# WHAT TO DO:
Continue the forum thread on moving from Kafka to ZeroMQ for real-time log aggregation, picking up after its last shown sentence.

==== PROVIDED PASSAGE ====

From Kafka to ZeroMQ for real-time log aggregation

  • I used to be on a team responsible for a single small-ish Kafka cluster (between 6-12 nodes) doing non-trivial throughput on bare metal. Without commenting on whether ZeroMQ is the right alternative: I can understand being scared off. Our hand was forced such that we had to go the other way and understand what was going on in Kafka.

    The kicker is that Kafka can be rock solid in terms of handling massive throughput and reliability when the wheels are well greased, but there are a lot of largely undocumented lessons to learn along the way RE: configuration and certain surprising behavior that can arise at scale (such as https://issues.apache.org/jira/browse/KAFKA-2063, which our team ran into maybe a year ago & is only being fixed now).

    Symptoms of these issues can cause additional knock-on effects with respect to things like leader election (we wound up with a "zombie leader" in our cluster that caused all sorts of bizarre problems) and graceful shutdowns.

    Add to that the fact the software is still very much under active development (sporadic partition replica drops after an upgrade from 0.8.1 to 0.8.2; we had to apply some small but crucial patches from Uber's fork) & that it needs a certain level of operational maturity to monitor it all ... it's easy to get nervous about what the next "surprise" will be.

    Having said all that, I'd use Kafka again in a heartbeat for those high volume use cases where reliability matters. Not sure I'd advise others without similar operational experience to do the same for anything mission critical, though -- unless you like stress. That stress is why Confluent is in business. :)

  • To me it sounds like Kafka was not understood in full detail (maybe because missing documentation or the high complexity) and they switched to a system they build themselves. Naturally they know in full detail what is going on and can set up the system as needed.

    I am wondering if working on solving the actual problems with Kafka would have been the better route. I've never used Kafka and i find ZeroMQ great, but reading that their logging solution does drop log messages is a huge no-go for operations. How can you claim to run a serious business and say "babies will die" when you can't be sure to be able to find problems?

    Because, when will you lose logs? Not in normal operation, but when weird things happen. When networking has a hiccup. When Load on the system is too high, so most likely when many people are using your service. Exactly when shit hits the fan. And you just made the decision that it's ok to drop log messages in such cases? That's not good.

    I think you should either dive into Kafka/Zookeeper and fix your problems or switch to another logging solution. You should probably just drop that non-sense "streaming and real-time logs" requirement and live with a log delay of a few seconds and build something really stable instead of building something inherently unstable. Honestly, just collecting syslogs on the core vm and sending them to a central server would have been the better solution. Better then looking into fancy real-time, streaming logs on a sunday night because the system is having a breakdown and you can't even be sure that you are not missing essential logs.

  • I don't understand why people need such ridiculously fast systems when we are using RabbitMQ and crappy Apache flume and we generate more than 5k with spikes of 50k messages/second. Please author of the article tell me your metrics.

==== INFORMATION GIVEN ====

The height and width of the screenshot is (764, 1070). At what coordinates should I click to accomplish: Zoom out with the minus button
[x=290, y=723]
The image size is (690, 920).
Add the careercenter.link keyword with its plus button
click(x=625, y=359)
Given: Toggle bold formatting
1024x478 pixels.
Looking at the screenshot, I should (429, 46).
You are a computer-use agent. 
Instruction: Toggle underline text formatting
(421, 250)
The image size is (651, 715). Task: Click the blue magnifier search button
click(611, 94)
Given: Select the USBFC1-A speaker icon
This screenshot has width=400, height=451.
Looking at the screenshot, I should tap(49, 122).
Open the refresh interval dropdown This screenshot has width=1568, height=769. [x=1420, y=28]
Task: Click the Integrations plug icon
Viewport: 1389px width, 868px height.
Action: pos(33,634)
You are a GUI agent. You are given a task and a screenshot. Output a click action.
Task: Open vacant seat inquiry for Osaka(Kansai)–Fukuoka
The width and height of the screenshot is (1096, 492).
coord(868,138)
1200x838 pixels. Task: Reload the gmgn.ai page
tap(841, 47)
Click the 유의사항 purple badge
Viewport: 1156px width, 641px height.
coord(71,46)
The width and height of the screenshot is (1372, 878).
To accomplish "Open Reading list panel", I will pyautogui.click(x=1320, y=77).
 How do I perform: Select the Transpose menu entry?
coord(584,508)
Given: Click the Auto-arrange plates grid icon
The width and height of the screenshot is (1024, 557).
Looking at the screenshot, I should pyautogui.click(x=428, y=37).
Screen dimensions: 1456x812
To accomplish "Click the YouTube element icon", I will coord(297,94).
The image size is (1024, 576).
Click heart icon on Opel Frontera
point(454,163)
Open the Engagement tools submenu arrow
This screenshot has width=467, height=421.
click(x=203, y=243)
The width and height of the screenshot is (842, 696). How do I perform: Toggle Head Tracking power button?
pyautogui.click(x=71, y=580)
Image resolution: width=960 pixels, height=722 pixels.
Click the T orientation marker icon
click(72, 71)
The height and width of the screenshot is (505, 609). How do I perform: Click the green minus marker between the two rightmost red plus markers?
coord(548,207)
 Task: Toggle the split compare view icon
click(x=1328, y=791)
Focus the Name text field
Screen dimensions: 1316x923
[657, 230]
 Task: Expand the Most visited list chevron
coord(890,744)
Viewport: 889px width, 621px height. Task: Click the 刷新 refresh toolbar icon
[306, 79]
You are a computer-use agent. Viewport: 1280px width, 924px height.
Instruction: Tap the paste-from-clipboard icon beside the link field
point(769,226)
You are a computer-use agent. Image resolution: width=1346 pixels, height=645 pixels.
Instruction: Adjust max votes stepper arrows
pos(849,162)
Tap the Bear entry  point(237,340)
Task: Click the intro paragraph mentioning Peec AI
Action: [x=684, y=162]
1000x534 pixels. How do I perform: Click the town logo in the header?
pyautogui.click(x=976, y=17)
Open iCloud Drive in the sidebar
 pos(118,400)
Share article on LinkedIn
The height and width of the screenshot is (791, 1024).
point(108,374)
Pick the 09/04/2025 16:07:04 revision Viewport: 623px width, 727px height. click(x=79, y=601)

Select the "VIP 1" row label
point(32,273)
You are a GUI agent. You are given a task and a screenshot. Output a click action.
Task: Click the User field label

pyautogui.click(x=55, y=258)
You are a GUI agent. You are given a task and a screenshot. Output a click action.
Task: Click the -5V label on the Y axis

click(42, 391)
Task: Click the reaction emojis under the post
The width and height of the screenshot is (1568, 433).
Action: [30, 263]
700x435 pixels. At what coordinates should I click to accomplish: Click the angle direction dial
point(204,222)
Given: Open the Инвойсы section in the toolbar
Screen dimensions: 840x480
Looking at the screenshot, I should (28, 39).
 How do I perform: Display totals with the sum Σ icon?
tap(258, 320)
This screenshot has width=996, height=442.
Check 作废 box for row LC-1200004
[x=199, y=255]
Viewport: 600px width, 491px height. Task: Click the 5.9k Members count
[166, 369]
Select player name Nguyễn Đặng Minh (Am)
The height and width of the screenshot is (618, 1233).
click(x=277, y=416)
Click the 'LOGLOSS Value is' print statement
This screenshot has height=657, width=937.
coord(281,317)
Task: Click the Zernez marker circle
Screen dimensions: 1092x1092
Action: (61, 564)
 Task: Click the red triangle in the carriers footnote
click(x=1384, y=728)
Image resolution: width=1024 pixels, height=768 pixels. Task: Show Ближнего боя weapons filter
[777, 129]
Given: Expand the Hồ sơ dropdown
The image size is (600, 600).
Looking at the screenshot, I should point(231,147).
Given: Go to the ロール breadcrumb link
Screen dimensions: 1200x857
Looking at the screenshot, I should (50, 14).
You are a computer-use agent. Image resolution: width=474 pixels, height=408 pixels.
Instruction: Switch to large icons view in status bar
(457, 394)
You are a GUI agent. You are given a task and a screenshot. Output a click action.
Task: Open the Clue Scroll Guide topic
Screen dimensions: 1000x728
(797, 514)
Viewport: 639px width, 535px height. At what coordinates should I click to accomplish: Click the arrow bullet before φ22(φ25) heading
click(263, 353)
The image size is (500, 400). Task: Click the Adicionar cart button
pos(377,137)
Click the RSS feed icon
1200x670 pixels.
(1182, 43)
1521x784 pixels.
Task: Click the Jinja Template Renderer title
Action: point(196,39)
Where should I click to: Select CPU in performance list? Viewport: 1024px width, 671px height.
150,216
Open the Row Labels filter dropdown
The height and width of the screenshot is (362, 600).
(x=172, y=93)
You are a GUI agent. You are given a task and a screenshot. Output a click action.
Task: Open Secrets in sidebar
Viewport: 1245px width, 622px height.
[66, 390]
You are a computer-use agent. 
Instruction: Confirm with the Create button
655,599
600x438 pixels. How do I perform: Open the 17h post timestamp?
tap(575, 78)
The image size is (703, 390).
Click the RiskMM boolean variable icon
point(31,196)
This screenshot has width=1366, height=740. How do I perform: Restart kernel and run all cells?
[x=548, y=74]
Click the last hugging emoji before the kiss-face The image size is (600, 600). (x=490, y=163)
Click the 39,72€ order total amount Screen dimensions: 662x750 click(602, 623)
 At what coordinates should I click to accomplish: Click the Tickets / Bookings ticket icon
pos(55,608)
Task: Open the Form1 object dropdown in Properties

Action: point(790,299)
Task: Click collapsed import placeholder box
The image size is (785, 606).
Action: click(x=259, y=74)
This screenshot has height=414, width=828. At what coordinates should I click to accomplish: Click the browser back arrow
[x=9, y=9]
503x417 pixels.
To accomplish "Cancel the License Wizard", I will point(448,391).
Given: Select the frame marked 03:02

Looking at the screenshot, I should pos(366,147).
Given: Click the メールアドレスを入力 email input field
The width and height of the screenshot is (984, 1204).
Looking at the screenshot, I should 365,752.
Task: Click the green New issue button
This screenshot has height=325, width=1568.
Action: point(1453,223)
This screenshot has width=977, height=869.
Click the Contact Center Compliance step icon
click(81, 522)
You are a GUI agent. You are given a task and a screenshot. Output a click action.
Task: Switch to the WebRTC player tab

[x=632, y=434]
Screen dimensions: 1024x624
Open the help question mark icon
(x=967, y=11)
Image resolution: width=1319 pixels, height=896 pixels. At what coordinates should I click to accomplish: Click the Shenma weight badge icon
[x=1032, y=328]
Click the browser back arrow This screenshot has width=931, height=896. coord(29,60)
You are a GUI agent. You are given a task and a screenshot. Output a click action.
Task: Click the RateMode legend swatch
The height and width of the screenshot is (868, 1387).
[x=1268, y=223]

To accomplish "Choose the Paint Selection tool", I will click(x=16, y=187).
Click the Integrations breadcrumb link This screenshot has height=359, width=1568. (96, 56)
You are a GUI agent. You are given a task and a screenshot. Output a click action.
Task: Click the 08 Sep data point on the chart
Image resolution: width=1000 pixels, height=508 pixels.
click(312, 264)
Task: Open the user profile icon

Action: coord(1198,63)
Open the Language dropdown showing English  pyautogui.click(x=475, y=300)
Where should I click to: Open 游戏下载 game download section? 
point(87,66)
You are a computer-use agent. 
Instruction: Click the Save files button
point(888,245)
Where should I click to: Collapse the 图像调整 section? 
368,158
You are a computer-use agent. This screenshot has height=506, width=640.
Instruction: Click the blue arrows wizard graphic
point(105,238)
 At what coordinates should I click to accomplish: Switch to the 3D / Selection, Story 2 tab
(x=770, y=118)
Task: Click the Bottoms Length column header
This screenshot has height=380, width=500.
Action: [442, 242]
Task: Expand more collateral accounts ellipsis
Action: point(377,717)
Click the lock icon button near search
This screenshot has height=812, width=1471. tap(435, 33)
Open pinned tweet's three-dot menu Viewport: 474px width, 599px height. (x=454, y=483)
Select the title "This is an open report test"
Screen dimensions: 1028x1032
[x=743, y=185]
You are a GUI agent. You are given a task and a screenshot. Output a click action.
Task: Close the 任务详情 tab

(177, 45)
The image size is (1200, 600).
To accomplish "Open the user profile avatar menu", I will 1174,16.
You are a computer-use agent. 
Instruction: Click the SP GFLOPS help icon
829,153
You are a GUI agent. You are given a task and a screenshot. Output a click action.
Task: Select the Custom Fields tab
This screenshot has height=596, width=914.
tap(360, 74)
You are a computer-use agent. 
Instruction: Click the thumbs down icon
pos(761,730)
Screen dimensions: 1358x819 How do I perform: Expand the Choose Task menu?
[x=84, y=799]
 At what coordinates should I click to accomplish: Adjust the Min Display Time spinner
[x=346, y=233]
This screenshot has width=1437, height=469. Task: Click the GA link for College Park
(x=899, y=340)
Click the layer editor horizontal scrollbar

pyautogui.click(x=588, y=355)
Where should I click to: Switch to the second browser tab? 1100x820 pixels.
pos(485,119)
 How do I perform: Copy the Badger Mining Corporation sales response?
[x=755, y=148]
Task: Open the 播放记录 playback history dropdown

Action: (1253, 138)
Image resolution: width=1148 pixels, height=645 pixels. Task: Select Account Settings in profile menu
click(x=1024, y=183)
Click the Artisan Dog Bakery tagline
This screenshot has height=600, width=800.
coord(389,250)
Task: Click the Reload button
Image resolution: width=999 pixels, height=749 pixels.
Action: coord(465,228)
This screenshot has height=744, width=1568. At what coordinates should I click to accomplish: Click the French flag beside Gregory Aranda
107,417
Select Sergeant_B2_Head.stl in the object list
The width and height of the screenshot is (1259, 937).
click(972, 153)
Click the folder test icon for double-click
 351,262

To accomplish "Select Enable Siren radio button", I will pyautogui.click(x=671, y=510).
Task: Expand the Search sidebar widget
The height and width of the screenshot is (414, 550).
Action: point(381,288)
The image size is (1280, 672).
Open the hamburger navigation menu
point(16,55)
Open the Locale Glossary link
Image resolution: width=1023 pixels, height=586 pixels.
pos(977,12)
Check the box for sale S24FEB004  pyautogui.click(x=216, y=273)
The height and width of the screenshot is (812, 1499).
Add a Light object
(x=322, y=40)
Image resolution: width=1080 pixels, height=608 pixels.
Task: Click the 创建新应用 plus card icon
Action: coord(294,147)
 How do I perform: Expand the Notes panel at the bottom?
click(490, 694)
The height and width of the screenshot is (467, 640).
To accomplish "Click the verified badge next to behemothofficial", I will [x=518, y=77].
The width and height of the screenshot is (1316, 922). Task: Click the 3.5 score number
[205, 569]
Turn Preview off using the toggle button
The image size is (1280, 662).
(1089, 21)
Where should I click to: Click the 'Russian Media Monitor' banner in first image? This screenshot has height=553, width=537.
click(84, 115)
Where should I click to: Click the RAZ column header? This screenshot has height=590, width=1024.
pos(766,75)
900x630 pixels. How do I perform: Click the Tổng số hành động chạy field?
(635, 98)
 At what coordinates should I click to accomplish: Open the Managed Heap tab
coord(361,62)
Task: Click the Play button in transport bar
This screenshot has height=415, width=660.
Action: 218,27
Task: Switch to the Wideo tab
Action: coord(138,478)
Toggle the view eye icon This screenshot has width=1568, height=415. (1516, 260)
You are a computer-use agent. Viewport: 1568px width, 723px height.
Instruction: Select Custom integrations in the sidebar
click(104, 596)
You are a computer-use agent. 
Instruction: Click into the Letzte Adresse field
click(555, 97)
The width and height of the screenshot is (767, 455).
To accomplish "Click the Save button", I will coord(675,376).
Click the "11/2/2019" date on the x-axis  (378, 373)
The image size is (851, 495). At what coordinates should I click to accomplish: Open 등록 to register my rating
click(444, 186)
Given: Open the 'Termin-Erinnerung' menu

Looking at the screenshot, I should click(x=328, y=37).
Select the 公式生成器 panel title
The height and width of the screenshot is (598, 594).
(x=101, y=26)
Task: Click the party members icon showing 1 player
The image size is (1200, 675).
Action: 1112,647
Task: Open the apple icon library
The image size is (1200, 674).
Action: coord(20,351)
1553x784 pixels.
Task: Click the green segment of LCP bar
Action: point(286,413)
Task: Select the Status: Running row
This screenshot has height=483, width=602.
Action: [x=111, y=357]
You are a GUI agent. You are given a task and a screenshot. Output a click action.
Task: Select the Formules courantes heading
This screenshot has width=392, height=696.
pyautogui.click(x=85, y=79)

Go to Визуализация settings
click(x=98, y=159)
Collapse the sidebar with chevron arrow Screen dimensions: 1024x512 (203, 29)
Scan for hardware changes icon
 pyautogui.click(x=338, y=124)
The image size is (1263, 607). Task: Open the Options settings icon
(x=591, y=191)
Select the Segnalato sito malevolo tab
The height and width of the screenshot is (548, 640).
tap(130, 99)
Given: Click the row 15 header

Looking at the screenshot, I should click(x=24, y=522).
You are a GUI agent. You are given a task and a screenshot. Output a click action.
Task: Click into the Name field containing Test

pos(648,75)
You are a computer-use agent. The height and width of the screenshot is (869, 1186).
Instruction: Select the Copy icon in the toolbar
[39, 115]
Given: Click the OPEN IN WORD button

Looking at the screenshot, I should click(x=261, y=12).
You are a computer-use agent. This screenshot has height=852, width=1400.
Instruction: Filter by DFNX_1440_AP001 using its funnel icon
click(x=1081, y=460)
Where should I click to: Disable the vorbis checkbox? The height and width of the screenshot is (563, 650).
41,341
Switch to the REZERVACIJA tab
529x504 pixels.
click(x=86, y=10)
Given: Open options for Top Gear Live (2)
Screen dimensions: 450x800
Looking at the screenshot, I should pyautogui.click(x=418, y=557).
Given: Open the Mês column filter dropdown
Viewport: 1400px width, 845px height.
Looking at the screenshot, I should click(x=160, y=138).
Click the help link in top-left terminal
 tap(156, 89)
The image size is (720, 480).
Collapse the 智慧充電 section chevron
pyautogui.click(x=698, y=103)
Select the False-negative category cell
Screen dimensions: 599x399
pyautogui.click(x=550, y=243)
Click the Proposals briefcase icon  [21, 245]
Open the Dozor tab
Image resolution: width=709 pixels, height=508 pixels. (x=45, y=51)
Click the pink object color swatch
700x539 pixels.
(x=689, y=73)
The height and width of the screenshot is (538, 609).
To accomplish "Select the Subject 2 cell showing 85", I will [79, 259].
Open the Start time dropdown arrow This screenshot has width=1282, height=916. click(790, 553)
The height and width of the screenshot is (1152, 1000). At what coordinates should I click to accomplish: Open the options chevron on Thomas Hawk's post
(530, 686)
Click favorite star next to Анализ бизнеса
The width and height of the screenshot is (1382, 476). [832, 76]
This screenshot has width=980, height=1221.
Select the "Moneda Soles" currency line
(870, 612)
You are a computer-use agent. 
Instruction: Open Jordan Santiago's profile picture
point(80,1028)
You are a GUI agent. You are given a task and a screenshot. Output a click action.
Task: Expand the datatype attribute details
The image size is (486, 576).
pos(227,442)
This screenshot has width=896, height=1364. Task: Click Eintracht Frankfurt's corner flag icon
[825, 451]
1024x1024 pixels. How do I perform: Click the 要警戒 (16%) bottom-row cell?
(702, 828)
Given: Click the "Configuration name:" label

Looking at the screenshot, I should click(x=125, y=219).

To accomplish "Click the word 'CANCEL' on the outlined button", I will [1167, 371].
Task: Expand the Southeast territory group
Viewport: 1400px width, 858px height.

====

# RESPONSE AREA:
    And our log messages are ridiculously big at times (15k to as big as 50k).

    Our pipe never has problems. What fails for us is Elastic Search. In fact at one point in the past we did 100k messages/s when embarrassingly had debug turned on in production and RabbitMQ did not fail but Elastic Search and sadly Flume did as well (I tried to get rid of flume with a custom Rust AMQP to Elastic Search client but at the time had some bugs with the libraries.. Maybe I will recheck out Mozilla Heka someday).

    There is this sort of beating of the developer chest with a lot of tech companies.. that hey listen we are ultra important and we are dealing with ridiculously traffic and we need ultra high performance. Please tell/show me these numbers.... Or maybe stop logging crap you don't need to log.

    Or maybe I'm wrong and we should log absolutely everything and Auth0 made the right choice given their needs (lets assume they have millions of messages a second), I still think I could make a sharded RabbitMQ go pretty far.

    This goes with other technology as well. You don't need to pick hot glamorous NoSQL when Postgresql or MySQL and a tiny bit of engineering will get the job done just fine particularly when mature solutions give you such many things free out of the box (RabbitMQ gives you a ton of stuff like a cool admin UI and routing that you would have to build in ZeroMQ).

  • Did you ever try running 5 ZK's in the ensemble? 3 is the absolute minimum to survive a single machine failure. If you are having trouble with availability, it seems natural to increase your safety factor there.

    I was surprised by the contrasting sense of importance of delivery guarantees in the article. At the start, losing a message was akin to the death of a child. At the end, shrug. Now every single machine failure (or even ømq process restart) failure will lose you log messages stored in memory :(.

    Glad to hear you found a solution that worked for you though! Would love to hear about difficulties you had with the new system, in particular adding brokers.

  • FYI, Kafka doesn't need to fetch from disk every time as it caches the logs pretty aggressively, as long as you have enough memory.

    Running Zk and Kafka on the same nodes is likely not the best thing.

  • FWIW, you can get Kafka packaged as a fully managed and HA service from https://aiven.io on AWS and also Azure, GCE and DigitalOcean.

    But if the Auth0 runs their entire operations on AWS, maybe Kinesis would have been a more natural transition.

  • The author correctly points out that he is comparing apples to oranges.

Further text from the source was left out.